Read more about this topic: Margaret Bourke-White
Famous quotes containing the words popular culture, portrayals, popular and/or culture:
“Popular culture entered my life as Shirley Temple, who was exactly my age and wrote a letter in the newspapers telling how her mother fixed spinach for her, with lots of butter.... I was impressed by Shirley Temple as a little girl my age who had power: she could write a piece for the newspapers and have it printed in her own handwriting.”
—Adrienne Rich (b. 1929)
“We attempt to remember our collective American childhood, the way it was, but what we often remember is a combination of real past, pieces reshaped by bitterness and love, and, of course, the video pastthe portrayals of family life on such television programs as Leave it to Beaver and Father Knows Best and all the rest.”

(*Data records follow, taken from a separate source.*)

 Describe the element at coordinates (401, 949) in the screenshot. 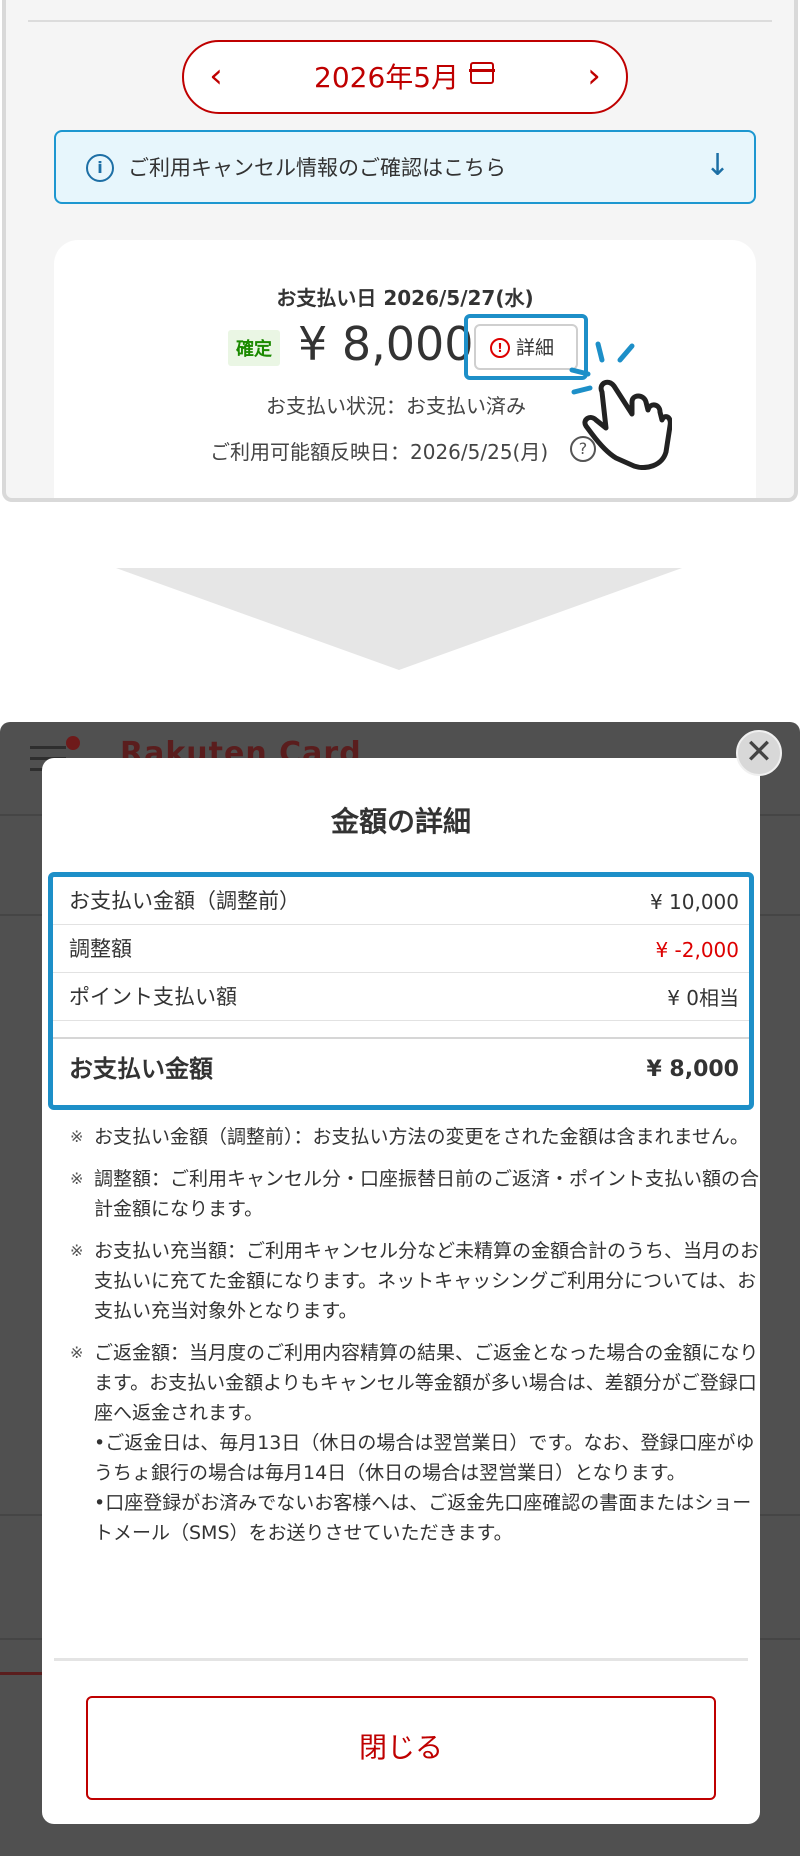

I see `table-row: 調整額 ¥ -2,000` at that location.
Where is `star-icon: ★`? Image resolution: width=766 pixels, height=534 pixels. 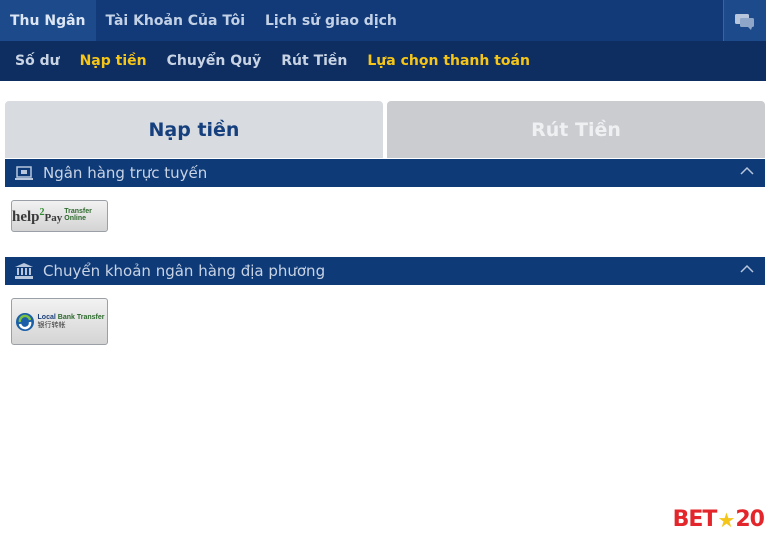 star-icon: ★ is located at coordinates (726, 520).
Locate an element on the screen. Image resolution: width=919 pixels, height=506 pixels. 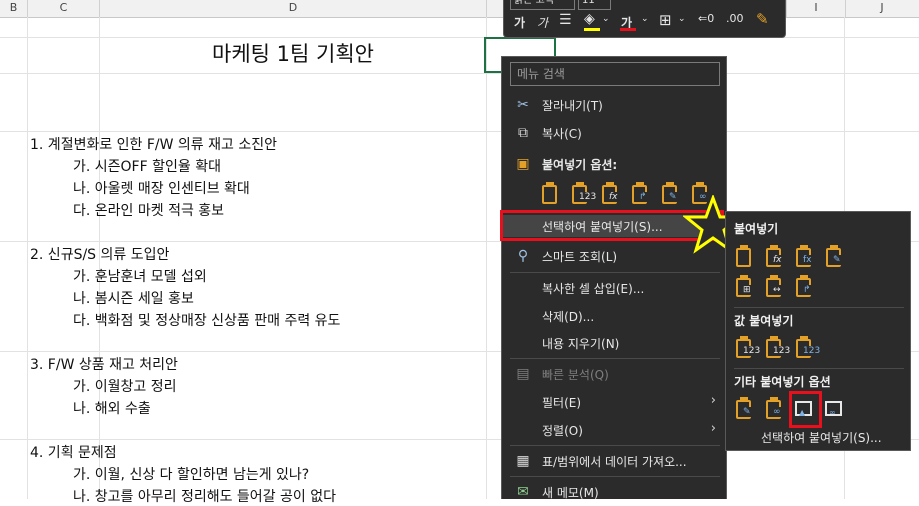
decrease-decimal-icon: .00 is located at coordinates (735, 18).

—Richard Louv (20th century)
“The popular definition of tragedy is heavy drama in which everyone is killed in the last act, comedy being light drama in which everyone is married in the last act.”
—George Bernard Shaw (18561950)
“Nobody seriously questions the principle that it is the function of mass culture to maintain public morale, and certainly nobody in the mass audience objects to having his morale maintained.”